Przykładowo – jeżeli interesuje nas badanie na próbie reprezentatywnej pod względem płci i wieku, a my w naszym spisie respondentów mamy informację na temat tych cech dla każdego respondenta, to IR wynosi 100%.
Natomiast, jeśli szukamy rodziców dzieci w wieku 3-12 lat, a my nie mamy informacji o respondencie, czy ma dzieci w podanym wieku, wówczas musimy się posiłkować szacunkami na podstawie danych zewnętrznych
(np. oficjalnych statystyk GUS, wcześniejszych badań, informacji od klienta itp.).

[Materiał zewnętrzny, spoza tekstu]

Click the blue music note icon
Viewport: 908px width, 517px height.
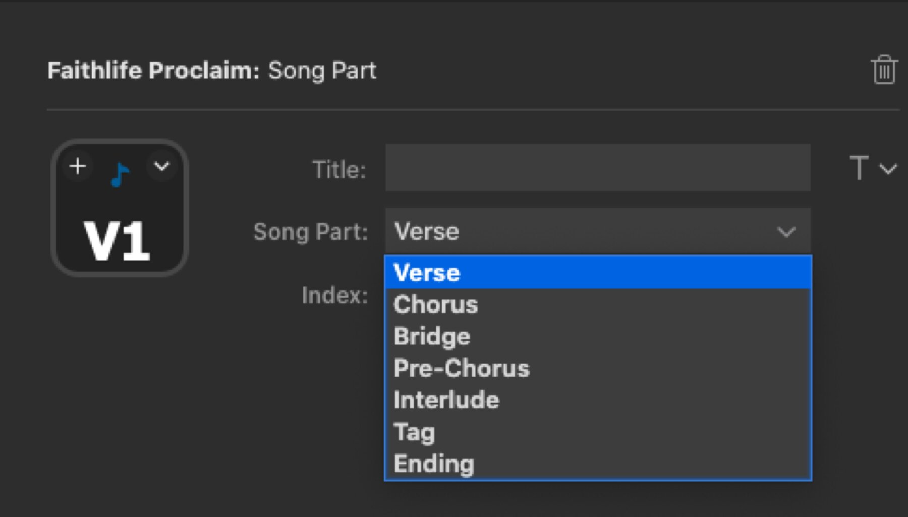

Wtedy może okazać, że IR wynosi np. 20%, co oznacza, że dotarcie do tego respondenta jest średnio 5 razy trudniejsze w porównaniu do próby realizowanej na próbie ogólnej.
Zobacz, jaką próbę możesz zrealizować w zależności od posiadanego budżetu i co jeszcze wpływa na
Cenę Badań Rynku
Czy próba może być reprezentatywna w badaniach jakościowych?
Reprezentatywność badań jakościowych na pierwszy rzut oka brzmi jak oksymoron. W jaki sposób nielosowy próby niewielkich rozmiarów, pozwalają w ogóle na wnioskowanie o szerszej populacji?
Reprezentatywność w badaniach jakościowych koncentruje się bardziej na szerszym kontekście i wynika z wielości
gromadzonych treści w trakcie dłuższych wypowiedzi. Transkrypcje z jednego 1.5-godzinnego wywiadu potrafią liczyć 30-40 stron litego tekstu, co oznacza, że badanie angażujące 10 respondentów pozwala nieraz na złożoną analizę tekstu i komunikatów pozawerbalnych.
Ponadto, wywiad jakościowy rzadko kiedy dotyczy tylko jednej osoby. W trakcie rozmowy, badani opowiadają o swoich doświadczeniach w różnych punktach czasu, ale przede wszystkim opowiadają o innych osobach, rodzinie, znajomych, nieznajomych, zasłyszanych opiniach itd.,
co powoduje, że jedna osoba niejako odpowiada „w imieniu” kilkudziesięciu osób.